Assignment

This first assignment will be described in multiple parts: a) loading data, b) mean and median steps taken daily, c) average daily activity pattern, d) imputation of missing values, and e) differences in activity pattern between weekends and weekdays.

Loading Data

(Source Dataset: activity.csv (2/11/2014 10:08AM)

Activity monitoring data

Three variables are included in the activity monitoring dataset: 1. steps taken in a 5-minute interval (missing values are coded as NA), 2. date on which a measurement was taken in YYYY-MM-DD format, and 3. interval in which a measurement was taken.

Interpretation of Results

Descriptive statistics, means and medians, for non-missing daily steps (excluding missing values) and total daily steps (including missing values) are lower when 2,304 missing values are imputed as zeroes.

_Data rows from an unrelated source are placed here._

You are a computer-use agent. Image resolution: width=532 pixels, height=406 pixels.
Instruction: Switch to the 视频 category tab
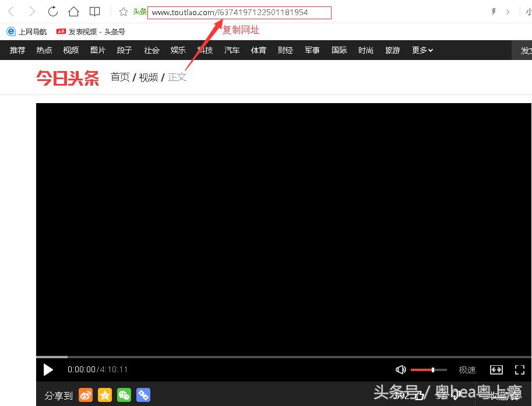pos(71,50)
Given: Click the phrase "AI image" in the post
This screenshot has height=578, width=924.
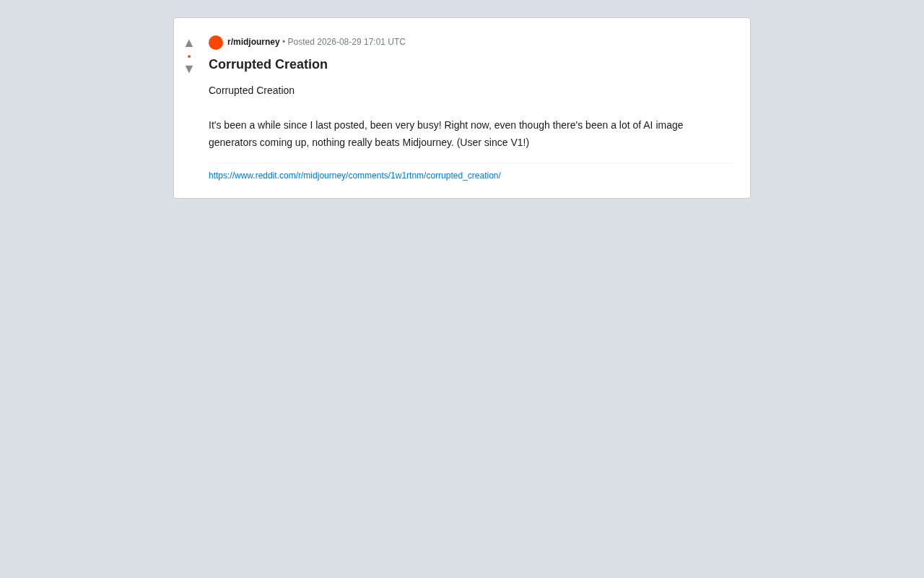Looking at the screenshot, I should (x=663, y=125).
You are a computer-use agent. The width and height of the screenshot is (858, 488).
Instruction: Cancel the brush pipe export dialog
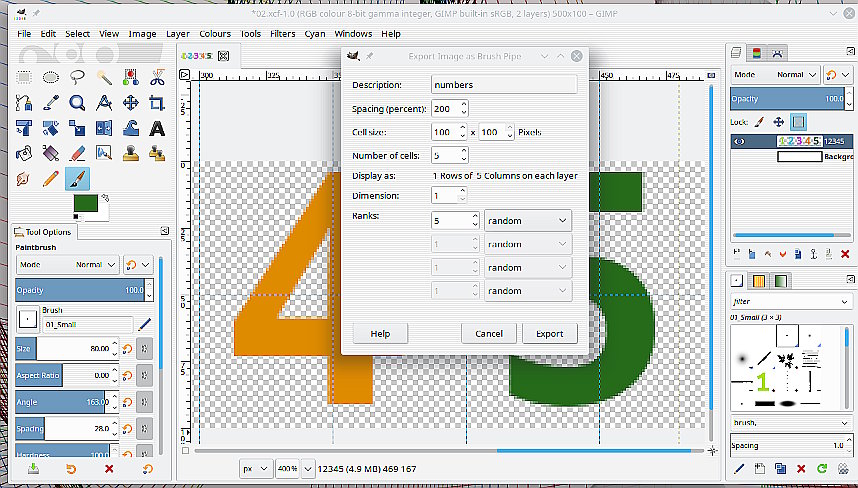point(489,333)
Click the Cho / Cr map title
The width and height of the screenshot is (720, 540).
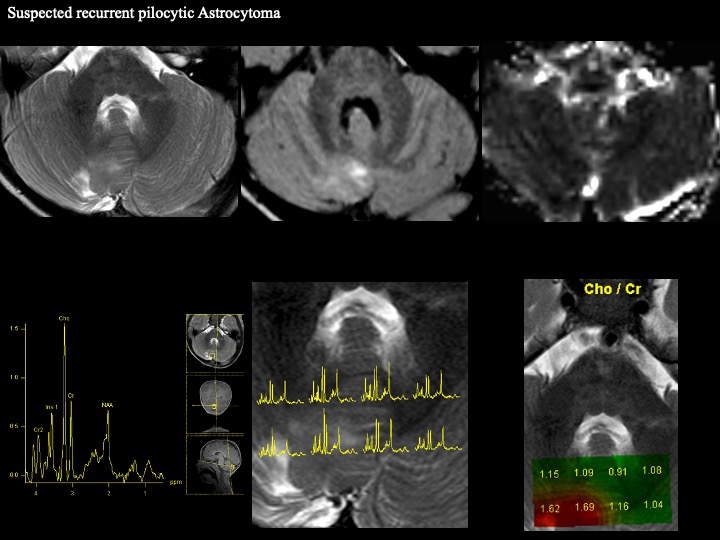611,289
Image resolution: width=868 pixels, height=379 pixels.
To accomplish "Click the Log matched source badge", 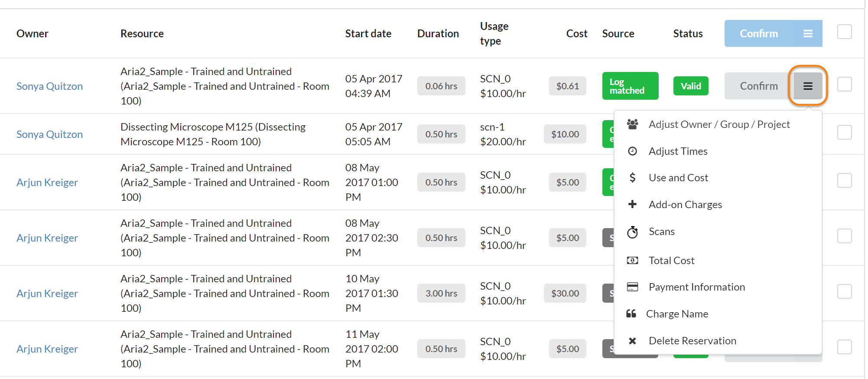I will pyautogui.click(x=630, y=86).
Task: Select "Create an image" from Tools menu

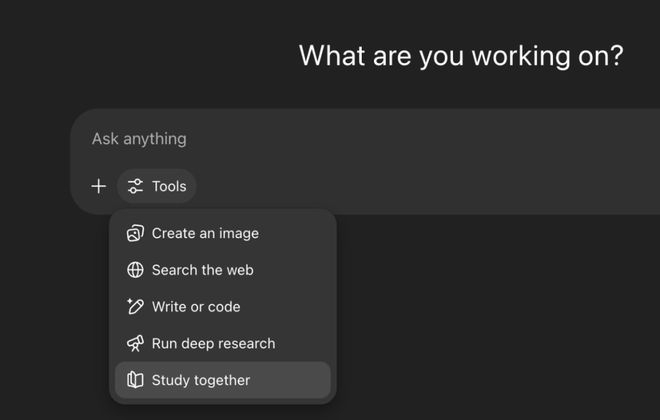Action: 205,233
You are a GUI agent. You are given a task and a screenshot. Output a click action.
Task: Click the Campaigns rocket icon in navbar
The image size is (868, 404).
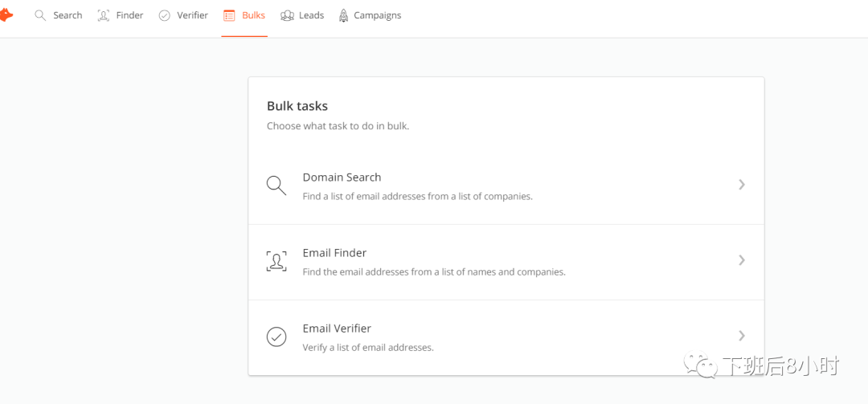(344, 15)
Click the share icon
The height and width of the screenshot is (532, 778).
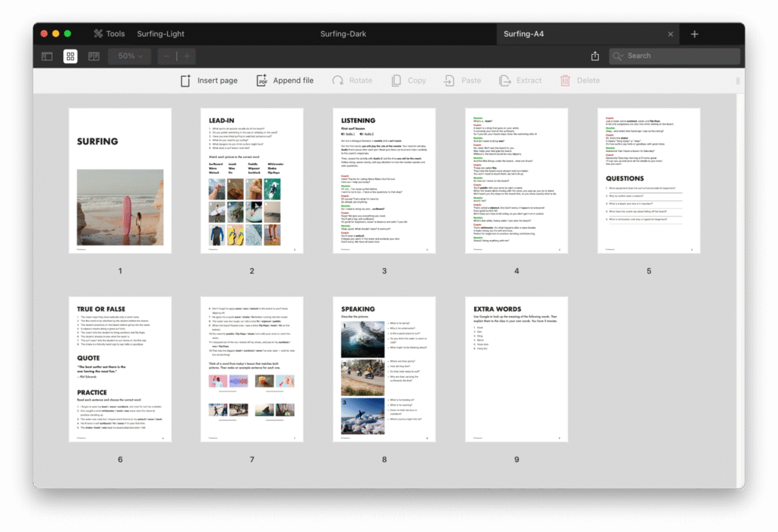coord(595,56)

Number of Observations Mean Daily Steps Median Daily Steps
Non-missing 15,264 10,766 10,765
Missing 2,304
Total 17,568 9,354 10,400

Since 11,014 of the non-missing values equal zero, the total number of zero step counts is 13,318.

List of Figures

Histograms for the mean number of steps taken daily allow graphical comparison of frequency distributions excluding and including (imputed) missing values.

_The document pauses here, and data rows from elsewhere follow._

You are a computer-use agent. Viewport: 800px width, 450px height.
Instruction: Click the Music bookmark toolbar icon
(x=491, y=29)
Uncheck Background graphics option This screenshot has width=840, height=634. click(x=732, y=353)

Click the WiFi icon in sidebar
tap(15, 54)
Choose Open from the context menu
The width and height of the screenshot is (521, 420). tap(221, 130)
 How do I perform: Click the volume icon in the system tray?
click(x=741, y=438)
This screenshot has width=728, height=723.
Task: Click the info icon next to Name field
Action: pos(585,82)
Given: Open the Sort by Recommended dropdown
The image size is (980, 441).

Time series of mean number of steps taken per five-minute interval allow graphical comparison of time series for weekend

  • Rplot1. Histogram of total number of steps taken daily excluding missing values
  • Rplot2. Time series of mean number of steps taken per five-minute interval averaged over days,
  • Rplot3. Histogram of total number of steps taken daily including imputed missing values,
  • Rplot4. Multiple time series of mean number of steps taken per five-minute interval averaged over weekends or weekdays.
setwd("C:/Users/d2i2k/tmp/RepData_PeerAssessment1")
ActivityData <- read.csv("activity.csv", header=TRUE) 
x <- tapply(ActivityData$steps,INDEX=ActivityData$date,FUN=sum,na.rm=TRUE)
y <- subset(x, x>0)

Rplot1. Histogram of total number of steps taken daily (excluding missing values) plot of chunk unnamed-chunk-2

Mean and median number of steps taken daily (excluding missing values)

summary(y)
##    Min. 1st Qu.  Median    Mean 3rd Qu.    Max. 
##      41    8840   10800   10800   13300   21200
x <- tapply(ActivityData$interval,INDEX=ActivityData$interval,FUN=mean,na.rm=TRUE)
y <- tapply(ActivityData$steps,INDEX=ActivityData$interval,FUN=mean,na.rm=TRUE)
xy <- cbind(x,y)

Rplot2. Time series of mean steps taken per five-minute interval averaged over days plot of chunk unnamed-chunk-5

Maximum number of steps taken per five-minute interval (peak activity equals 206 steps during the 104th five-minute interval @ 835 minutes)

which.max(y)
## 835 
## 104

Strategy for data imputation of missing values as zeroes

setwd("C:/Users/d2i2k/tmp/RepData_PeerAssessment1")
ActivityData <- read.csv("activity.csv", header=TRUE) 
x <- is.na(ActivityData$steps)
x.sub <- subset(x,x="TRUE")
length(x.sub)
## [1] 2304
y <- ifelse(is.na(ActivityData$steps),0,ActivityData$steps)
z <- data.frame(y,ActivityData$date)
w <- tapply(z$y,INDEX=z$ActivityData.date,FUN=sum,na.rm=TRUE)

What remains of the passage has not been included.